When you are looking for a new job, it is important to consider what this means for your career. Some people choose not to have a career. Rather than having an over-arching goal in life, or in the field in which they wish to specialize, they would rather simply move from job to job. They might wait tables for a few years, then work as a receptionist, then work in retail.
You can, however, choose to have a career. In order to have a career, you need to have a plan. What are your interests? What would you like to be paid? Once you have planned your goals, you might have to take certain steps to achieve them. It is all well and good to watch a few episodes of Law & Order and then decide that you want to be a high-paid lawyer, but the reality of the matter is that you will have to go to law school for years, which is an expensive and time-consuming proposition. Also, you might find that a real-life courtroom isn*t as stimulating as a courtroom drama series. So if you have set a career goal, speak to people in that career. Volunteer or intern in that environment so that you know what to expect in your future life.
You can also create a career out of a job. Perhaps you work as an assistant in an office. If you want to become a sales representative, you might need to take some courses. You might need to put in a few years behind the front desk. Ask your supervisor what opportunities you have for advancement, and how you can achieve it. Another way to create a career out of a job is to work in retail and accept promotions that you get to management. Management is often more work and more hours, but the higher pay and possibility for promotion might appeal to you.

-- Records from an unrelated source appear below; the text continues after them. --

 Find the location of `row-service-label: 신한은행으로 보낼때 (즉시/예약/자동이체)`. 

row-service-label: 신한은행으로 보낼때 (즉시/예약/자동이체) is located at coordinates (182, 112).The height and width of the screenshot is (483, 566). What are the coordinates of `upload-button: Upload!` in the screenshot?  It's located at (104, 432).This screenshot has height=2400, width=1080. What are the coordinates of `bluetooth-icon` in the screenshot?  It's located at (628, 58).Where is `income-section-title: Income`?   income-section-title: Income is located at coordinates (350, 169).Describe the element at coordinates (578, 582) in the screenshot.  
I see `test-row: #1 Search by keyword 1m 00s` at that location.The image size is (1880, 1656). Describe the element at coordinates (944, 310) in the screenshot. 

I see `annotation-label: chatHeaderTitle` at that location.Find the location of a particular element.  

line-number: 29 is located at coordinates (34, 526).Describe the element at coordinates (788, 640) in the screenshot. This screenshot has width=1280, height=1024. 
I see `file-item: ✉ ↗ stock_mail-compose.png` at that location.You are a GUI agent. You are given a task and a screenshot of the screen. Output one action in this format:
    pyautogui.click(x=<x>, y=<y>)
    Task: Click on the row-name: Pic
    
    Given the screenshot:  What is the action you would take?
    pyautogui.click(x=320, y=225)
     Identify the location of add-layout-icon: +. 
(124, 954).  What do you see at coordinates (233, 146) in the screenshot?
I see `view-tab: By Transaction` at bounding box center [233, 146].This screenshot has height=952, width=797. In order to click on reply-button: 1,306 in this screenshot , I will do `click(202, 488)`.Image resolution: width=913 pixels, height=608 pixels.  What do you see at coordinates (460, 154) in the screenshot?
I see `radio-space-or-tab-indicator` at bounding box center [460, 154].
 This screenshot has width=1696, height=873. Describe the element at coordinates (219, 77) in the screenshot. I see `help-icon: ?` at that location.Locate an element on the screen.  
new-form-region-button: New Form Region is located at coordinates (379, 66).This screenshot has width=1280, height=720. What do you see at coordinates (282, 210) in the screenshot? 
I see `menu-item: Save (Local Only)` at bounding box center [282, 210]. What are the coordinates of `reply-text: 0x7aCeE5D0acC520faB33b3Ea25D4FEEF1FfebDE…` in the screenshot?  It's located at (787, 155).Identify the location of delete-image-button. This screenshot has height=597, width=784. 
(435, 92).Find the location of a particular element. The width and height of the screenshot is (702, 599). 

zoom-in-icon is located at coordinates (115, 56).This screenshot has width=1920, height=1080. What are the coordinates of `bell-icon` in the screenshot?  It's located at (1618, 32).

Some people choose to work a job while they are trying to create a career. Many students work summer jobs that are not related to their field. They might want the break from the same material, or they might not be able to find a job in their field until they have completed their degree. If you take a job, consider how it affects your career. Are you biding your time there until you can break into a separate market? If so, when and how will you make your move to your career? Many people work at a job while they search for a career; if you don*t keep your ultimate goals in your mind, you might end up staying at the job you don*t particularly care for for much longer than you had originally planned.
There are careers that are often begun later in life. Many careers in ministry are begun after retiring from a first career. A career in politics can similarly begin after having a career in a different field.
Career planning, like all planning, takes both short- and long-term thinking. Make your goals accordingly. Write down your goals so that you can refer back to them and see how you are progressing.
While you are looking for a job, always think about your career. You will be able to find your ideal job if you work diligently and are not afraid of a few rejections. So go find that perfect job, or simply find a job while you work on building the career of your dreams.